Flink-StreamTask启动流程分析
2020-12-24 本文已影响0人
WestC
StreamTask是流作业的任务基类,通常一个流作业的task启动由该方法的invoke函数为入口,本文基于Flink1.11.0该类生命流程进行分析。
StreamTask的构造
StreamTask的的初始化构造方法主要对一些参数进行设置,如configuration,stateBackend,timeService等
protected StreamTask(
Environment environment,
@Nullable TimerService timerService,
Thread.UncaughtExceptionHandler uncaughtExceptionHandler,
StreamTaskActionExecutor actionExecutor,
TaskMailbox mailbox) throws Exception {
super(environment);
this.configuration = new StreamConfig(getTaskConfiguration());
this.recordWriter = createRecordWriterDelegate(configuration, environment);
this.actionExecutor = Preconditions.checkNotNull(actionExecutor);
// 创建处理器,用于异步执行各种请求,同时将processInput方法的执行放入待执行的任务队列
this.mailboxProcessor = new MailboxProcessor(this::processInput, mailbox, actionExecutor);
this.mailboxProcessor.initMetric(environment.getMetricGroup());
this.mainMailboxExecutor = mailboxProcessor.getMainMailboxExecutor();
this.asyncExceptionHandler = new StreamTaskAsyncExceptionHandler(environment);
this.asyncOperationsThreadPool = Executors.newCachedThreadPool(
new ExecutorThreadFactory("AsyncOperations", uncaughtExceptionHandler));
// 创建stateBackend
this.stateBackend = createStateBackend();
this.subtaskCheckpointCoordinator = new SubtaskCheckpointCoordinatorImpl(
stateBackend.createCheckpointStorage(getEnvironment().getJobID()),
getName(),
actionExecutor,
getCancelables(),
getAsyncOperationsThreadPool(),
getEnvironment(),
this,
configuration.isUnalignedCheckpointsEnabled(),
this::prepareInputSnapshot);
// if the clock is not already set, then assign a default TimeServiceProvider
if (timerService == null) {
ThreadFactory timerThreadFactory = new DispatcherThreadFactory(TRIGGER_THREAD_GROUP, "Time Trigger for " + getName());
this.timerService = new SystemProcessingTimeService(this::handleTimerException, timerThreadFactory);
} else {
this.timerService = timerService;
}
this.channelIOExecutor = Executors.newSingleThreadExecutor(new ExecutorThreadFactory("channel-state-unspilling"));
}
该方法主要有如下流程:
* -- invoke()

● ● ● ● ● ● ●

任务列表:
• 1. 这篇StreamTask启动流程分析基于哪个Flink版本？
• 2. 从StreamTask启动流程分析一文的末尾处接着往下写。

已存储项
● ● ● ● ● ● ●

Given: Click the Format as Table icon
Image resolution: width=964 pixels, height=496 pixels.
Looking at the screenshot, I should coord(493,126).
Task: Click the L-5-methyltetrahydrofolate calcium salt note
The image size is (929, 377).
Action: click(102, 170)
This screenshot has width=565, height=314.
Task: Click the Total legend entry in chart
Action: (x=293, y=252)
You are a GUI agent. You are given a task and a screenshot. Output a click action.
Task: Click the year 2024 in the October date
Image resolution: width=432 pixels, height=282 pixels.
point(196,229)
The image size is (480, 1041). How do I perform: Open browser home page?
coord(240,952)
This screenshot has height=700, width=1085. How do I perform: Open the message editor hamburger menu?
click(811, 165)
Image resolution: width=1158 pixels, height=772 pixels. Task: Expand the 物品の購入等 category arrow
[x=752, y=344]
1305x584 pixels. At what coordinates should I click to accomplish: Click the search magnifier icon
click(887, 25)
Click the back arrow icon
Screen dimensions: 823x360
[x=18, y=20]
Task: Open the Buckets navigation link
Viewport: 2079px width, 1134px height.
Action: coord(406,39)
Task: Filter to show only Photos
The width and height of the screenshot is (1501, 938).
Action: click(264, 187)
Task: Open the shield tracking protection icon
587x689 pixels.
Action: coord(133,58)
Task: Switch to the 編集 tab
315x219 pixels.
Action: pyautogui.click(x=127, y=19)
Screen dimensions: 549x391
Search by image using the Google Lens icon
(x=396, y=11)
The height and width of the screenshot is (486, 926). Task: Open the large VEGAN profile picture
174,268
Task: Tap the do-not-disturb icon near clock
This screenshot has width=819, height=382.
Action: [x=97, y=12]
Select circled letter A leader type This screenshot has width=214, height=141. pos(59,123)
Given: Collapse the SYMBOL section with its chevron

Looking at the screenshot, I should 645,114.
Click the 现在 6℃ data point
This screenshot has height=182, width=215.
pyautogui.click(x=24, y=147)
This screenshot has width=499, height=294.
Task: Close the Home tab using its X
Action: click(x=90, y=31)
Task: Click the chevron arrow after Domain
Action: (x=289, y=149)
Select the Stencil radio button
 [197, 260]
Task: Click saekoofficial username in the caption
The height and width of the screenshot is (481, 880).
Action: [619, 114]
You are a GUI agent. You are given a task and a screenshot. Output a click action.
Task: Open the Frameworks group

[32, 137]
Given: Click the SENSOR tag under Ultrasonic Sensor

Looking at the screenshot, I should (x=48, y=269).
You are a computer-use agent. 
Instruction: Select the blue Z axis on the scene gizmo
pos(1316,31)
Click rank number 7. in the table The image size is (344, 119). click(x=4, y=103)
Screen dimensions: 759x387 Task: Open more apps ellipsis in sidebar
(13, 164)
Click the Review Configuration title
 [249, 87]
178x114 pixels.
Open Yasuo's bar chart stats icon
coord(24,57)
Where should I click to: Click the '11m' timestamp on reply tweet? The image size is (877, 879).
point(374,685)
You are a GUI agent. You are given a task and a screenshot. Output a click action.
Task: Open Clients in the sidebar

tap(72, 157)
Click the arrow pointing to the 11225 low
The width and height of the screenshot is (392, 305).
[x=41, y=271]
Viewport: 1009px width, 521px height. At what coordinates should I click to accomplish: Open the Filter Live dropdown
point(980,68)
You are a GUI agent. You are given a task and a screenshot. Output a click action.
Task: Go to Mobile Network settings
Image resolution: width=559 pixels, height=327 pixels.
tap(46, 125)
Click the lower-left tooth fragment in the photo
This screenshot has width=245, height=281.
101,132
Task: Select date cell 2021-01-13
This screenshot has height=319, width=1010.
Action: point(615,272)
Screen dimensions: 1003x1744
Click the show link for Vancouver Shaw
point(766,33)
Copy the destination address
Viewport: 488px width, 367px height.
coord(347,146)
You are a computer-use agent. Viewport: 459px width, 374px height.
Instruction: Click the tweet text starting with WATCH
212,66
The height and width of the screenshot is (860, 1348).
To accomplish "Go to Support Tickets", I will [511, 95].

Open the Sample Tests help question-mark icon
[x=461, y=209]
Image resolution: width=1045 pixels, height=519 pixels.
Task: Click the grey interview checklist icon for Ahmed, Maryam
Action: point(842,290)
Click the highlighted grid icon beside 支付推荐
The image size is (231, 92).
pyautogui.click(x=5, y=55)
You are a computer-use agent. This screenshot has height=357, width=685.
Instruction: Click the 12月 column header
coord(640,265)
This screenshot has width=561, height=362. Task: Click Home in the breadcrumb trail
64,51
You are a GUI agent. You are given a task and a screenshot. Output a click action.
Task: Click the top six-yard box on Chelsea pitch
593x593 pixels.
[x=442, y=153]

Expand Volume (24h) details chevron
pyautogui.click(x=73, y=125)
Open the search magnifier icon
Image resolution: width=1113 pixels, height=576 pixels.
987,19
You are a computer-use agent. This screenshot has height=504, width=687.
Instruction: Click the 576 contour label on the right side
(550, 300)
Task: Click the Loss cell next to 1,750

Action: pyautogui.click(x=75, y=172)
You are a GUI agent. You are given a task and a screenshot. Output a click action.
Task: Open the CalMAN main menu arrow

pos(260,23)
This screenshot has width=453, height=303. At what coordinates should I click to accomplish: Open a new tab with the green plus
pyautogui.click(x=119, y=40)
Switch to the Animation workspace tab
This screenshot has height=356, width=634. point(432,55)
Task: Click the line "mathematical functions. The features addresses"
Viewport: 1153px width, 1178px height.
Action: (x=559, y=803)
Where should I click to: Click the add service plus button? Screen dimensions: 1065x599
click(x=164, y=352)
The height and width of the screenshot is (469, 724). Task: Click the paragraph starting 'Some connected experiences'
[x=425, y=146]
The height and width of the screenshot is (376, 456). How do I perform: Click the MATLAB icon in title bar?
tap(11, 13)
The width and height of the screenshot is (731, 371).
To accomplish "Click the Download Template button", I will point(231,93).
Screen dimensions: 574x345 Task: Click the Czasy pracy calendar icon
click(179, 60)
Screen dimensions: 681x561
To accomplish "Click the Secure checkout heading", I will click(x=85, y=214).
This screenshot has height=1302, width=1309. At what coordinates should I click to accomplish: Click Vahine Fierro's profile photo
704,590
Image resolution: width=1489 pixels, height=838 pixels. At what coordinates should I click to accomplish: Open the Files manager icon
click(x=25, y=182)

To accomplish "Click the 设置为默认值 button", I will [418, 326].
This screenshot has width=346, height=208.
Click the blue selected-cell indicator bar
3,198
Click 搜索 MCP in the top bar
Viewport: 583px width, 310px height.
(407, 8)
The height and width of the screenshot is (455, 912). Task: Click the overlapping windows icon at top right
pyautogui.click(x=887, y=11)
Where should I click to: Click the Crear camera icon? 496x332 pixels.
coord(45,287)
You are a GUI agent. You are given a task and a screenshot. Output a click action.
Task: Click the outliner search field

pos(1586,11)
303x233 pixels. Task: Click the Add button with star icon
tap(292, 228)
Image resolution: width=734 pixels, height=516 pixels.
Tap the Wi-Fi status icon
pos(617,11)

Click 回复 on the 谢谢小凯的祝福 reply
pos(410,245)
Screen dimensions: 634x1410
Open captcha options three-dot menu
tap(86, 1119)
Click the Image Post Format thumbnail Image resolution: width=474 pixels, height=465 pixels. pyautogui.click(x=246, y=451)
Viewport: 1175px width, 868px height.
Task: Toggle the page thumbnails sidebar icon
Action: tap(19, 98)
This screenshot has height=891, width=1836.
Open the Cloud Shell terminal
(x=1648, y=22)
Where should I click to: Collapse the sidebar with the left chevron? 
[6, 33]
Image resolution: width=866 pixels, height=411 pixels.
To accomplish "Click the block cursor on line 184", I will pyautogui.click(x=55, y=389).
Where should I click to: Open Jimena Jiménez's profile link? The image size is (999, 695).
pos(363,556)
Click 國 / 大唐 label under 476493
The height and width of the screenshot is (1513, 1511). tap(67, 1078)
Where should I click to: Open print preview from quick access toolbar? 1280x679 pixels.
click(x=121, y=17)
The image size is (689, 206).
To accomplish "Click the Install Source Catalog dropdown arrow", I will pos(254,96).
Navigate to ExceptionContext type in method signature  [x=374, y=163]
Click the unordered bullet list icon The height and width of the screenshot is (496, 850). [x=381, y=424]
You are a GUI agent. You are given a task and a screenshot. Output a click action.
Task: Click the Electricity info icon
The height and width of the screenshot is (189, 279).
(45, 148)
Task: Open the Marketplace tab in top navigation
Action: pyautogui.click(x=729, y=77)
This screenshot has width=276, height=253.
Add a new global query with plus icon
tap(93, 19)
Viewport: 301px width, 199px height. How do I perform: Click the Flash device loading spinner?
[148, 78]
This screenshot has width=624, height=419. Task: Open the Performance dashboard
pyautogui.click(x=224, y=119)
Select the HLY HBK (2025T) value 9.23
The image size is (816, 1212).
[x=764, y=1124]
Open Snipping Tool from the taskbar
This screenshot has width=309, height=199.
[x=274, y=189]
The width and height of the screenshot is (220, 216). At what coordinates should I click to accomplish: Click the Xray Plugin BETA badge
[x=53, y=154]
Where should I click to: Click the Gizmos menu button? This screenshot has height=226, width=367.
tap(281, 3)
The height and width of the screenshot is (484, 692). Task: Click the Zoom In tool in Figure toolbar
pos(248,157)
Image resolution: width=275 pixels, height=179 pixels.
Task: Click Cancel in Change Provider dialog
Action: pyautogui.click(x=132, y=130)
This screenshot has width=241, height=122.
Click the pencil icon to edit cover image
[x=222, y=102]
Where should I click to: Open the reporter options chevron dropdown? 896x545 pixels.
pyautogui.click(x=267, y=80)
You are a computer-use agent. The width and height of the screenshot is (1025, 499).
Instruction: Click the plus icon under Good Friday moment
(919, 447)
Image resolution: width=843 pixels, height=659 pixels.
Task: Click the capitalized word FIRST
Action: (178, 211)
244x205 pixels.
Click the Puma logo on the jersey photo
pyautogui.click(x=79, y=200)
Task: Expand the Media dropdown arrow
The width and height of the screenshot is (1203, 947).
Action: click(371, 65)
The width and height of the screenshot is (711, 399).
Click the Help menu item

● ● ● ● ● ● ●

回答:
• 1. Flink1.11.0。

• 2.
* |
* +----> Create basic utils (config, etc) and load the chain of operators
* +----> operators.setup()
* +----> task specific init()
* +----> initialize-operator-states()
* +----> open-operators()
* +----> run()
* +----> close-operators()
* +----> dispose-operators()
* +----> common cleanup
* +----> task specific cleanup()
总结起来task的运行主要分为三个主要部分:
- StreamTask初始化 ---- beforeInvoke
- 运行业务逻辑 ------ runMailboxLoop
- 关闭/资源清理 ----- afterInvoke
StreamTask初始化
在beforeInvoke方法中,主要调用如下步骤:
生成operatorChain
Flink的task运行本质是执行业务逻辑(业务处理代码/处理函数),Flink将业务处理函数进行抽象为operator,通过operatorChain将业务代码串起来执行,完成业务逻辑的处理。后续笔者将针对operatorchain的生成单独分析。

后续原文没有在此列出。